● Your task:
Copy out everything in the listing below from the line containing "You are a computer-use agent. The" down to the line containing "tap(357, 262)", both included, and don't include the pictures.

● Data shown:
** Start **

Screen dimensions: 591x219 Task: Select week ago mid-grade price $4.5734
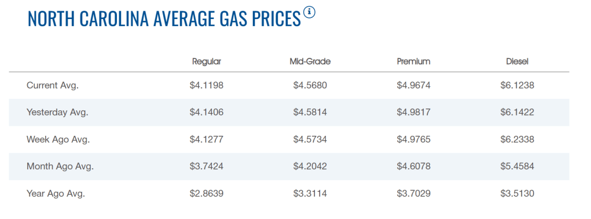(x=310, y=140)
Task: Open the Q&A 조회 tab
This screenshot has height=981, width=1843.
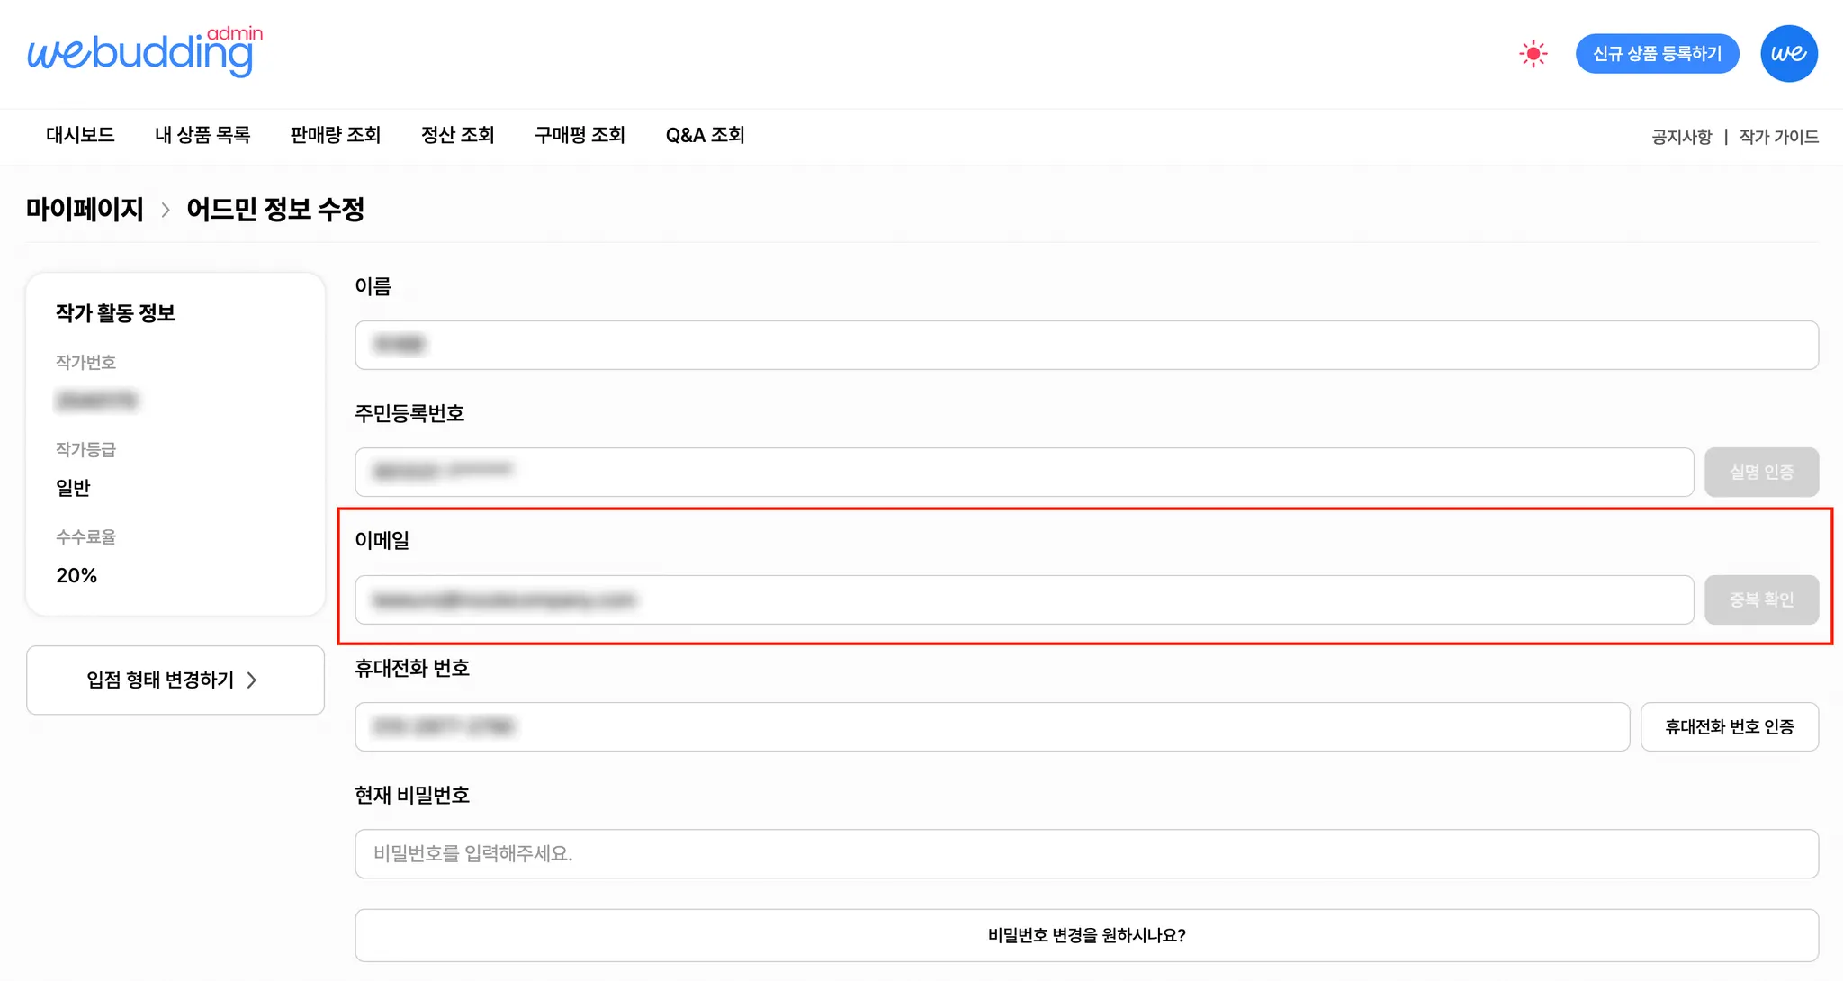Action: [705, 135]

** End **
** Start **

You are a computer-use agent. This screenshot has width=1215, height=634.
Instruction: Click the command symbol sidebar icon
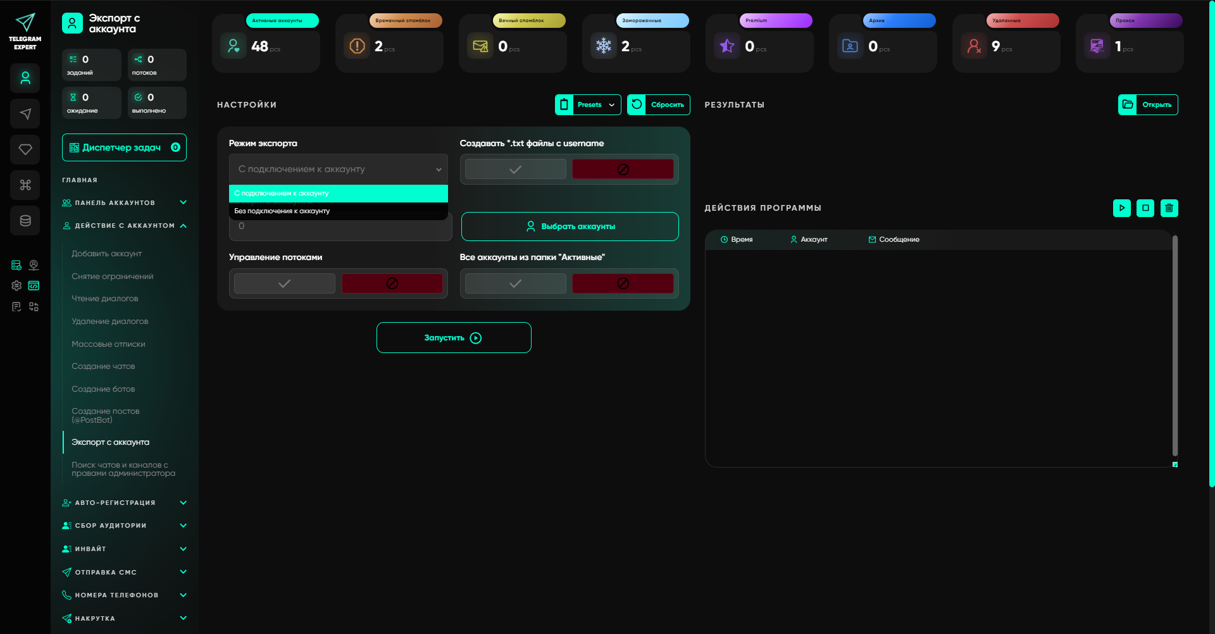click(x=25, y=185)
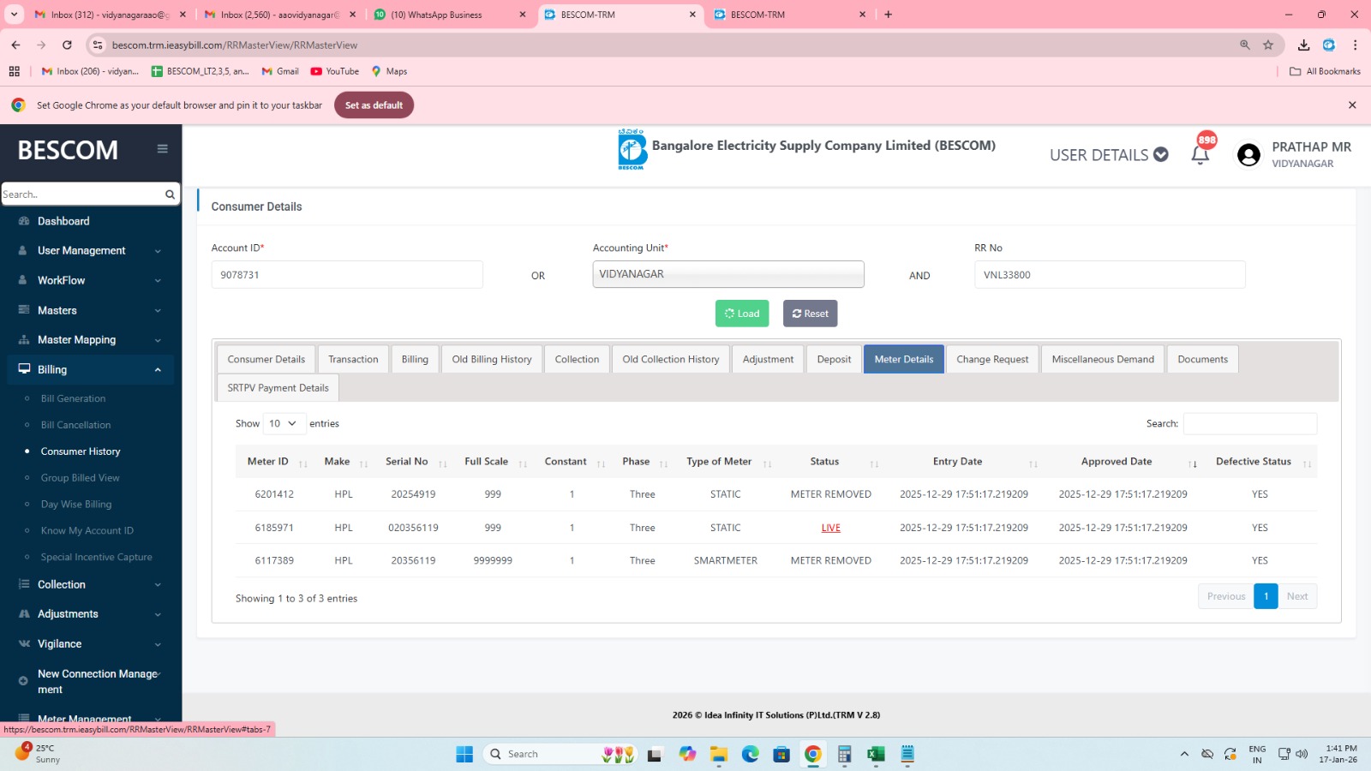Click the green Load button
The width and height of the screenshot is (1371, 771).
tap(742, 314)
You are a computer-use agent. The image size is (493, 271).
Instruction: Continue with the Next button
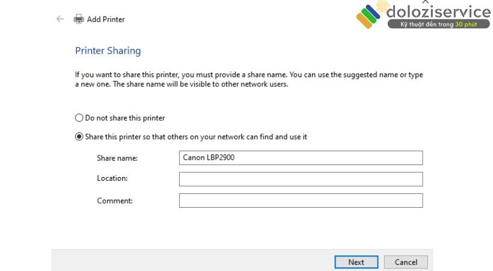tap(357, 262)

** End **
** Start **

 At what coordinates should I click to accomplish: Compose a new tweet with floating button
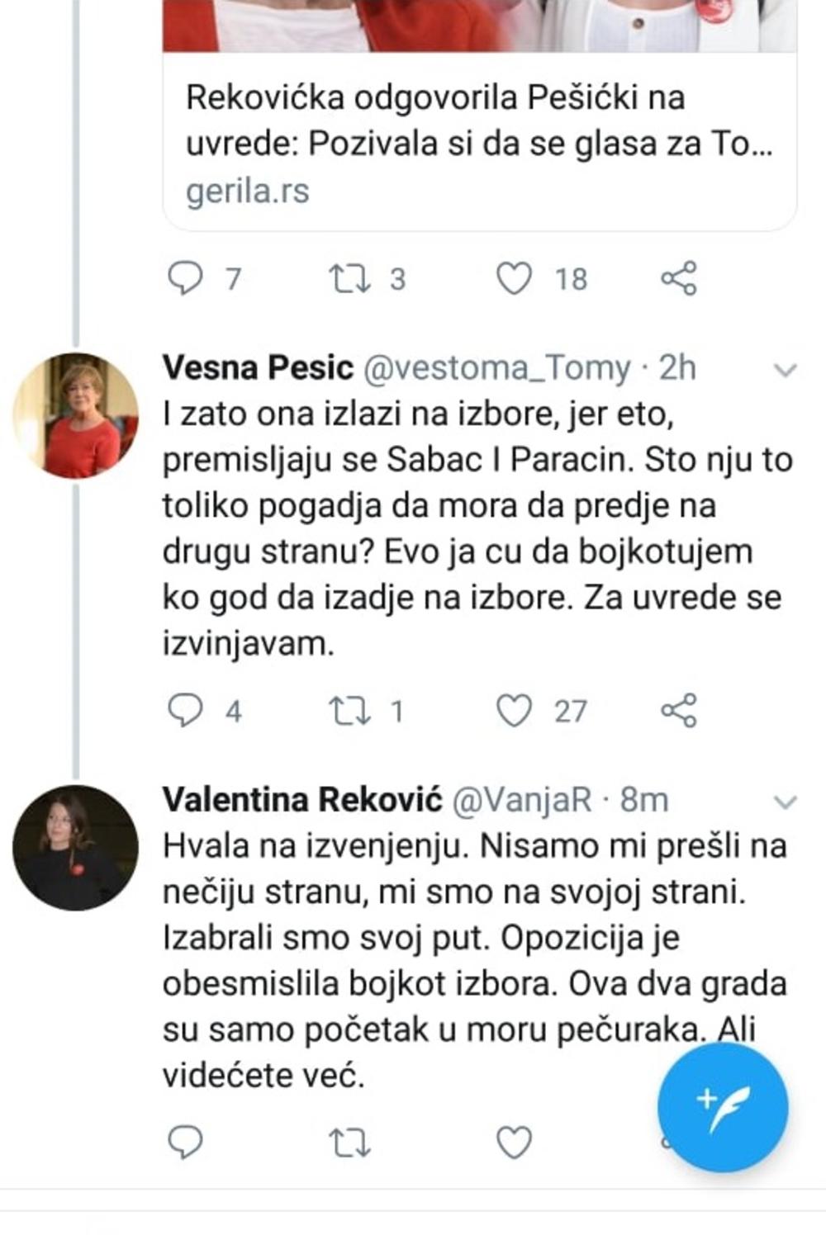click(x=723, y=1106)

** End **

● Exercise answer:
You are a computer-use agent. The image size is (493, 271).
Instruction: Continue with the Next button
tap(357, 262)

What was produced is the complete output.